This time series analysis delves into the spatial and temporal dynamics of maximum temperatures across California during 2012. The study aims to provide valuable insights for sectors such as agriculture, energy, and public health, enabling preparedness for extreme weather events and fostering sustainable practices. Key questions addressed include predicting temperatures in specific locations using spatial and time series models and assessing the model's generalizability across California.
Initial Data Analysis:
The analysis initiates with loading and preprocessing maximum temperature data for Napa and Death Valley on June 4th, 2012. Employing Inverse Distance Weighting (IDW) interpolation, a spatial model is crafted, visualizing temperature distributions across California on a 0.1° grid. Simultaneously, an ARIMA(0,1,3) time series model is applied to forecast maximum temperatures in Napa from June 4th to 8th, 2012.
For spatial predictions, Inverse Distance Weighting (IDW) is utilized, calculating predicted values based on weighted averages of neighboring temperature values. Time series forecasting employs an ARIMA(0,1,3) model, chosen through autocorrelation and partial autocorrelation plots to determine lag orders.

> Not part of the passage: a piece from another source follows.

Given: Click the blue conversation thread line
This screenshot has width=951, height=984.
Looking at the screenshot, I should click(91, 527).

The IDW spatial model effectively predicts maximum temperatures for Napa and Death Valley on June 4th, 2012. The ARIMA(0,1,3) model demonstrates a good fit for Napa, with coefficients ma1 = -0.2116, ma2 = -0.3564, ma3 = -0.2505. Box-Pierce test results confirm no significant autocorrelation in the residuals.
Model Appropriateness for Other Locations:
The ARIMA(0,1,3) model is tested on locations such as San Francisco, Santa Cruz, Fresno, Death Valley, Barstow, LA, CedarPark, and Redding. Results indicate the model's competence in capturing temperature trends across various regions.

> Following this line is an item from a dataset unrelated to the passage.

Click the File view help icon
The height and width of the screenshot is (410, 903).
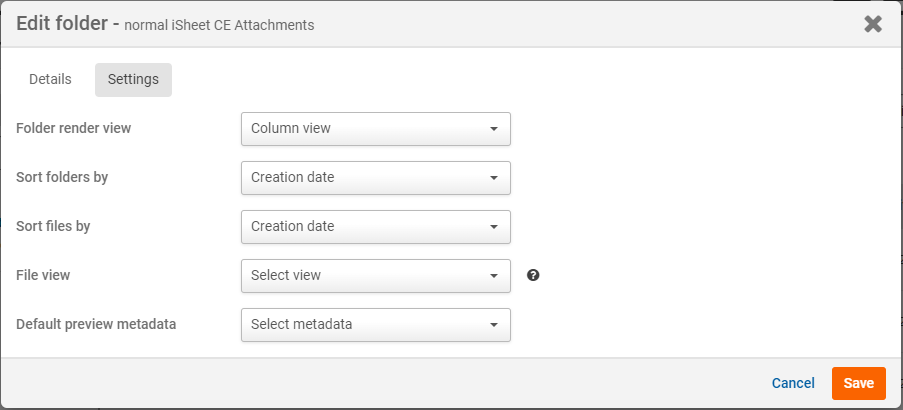(533, 275)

Figure 1: Map of predicted temperatures and uncertainties on a 0.1 ͦ grid over California
Figure 2: Time series plot of maximum temperature in Napa
The analysis offers valuable insights into California's maximum temperature patterns in 2012. While the spatial model effectively predicts temperatures in Napa and Death Valley, the ARIMA(0,1,3) model demonstrates accuracy for Napa and potential for generalizability. Further validation and testing are recommended for broader applicability. The findings contribute to decision-making in climate adaptation and resource management, emphasizing the significance of understanding both spatial and temporal temperature patterns.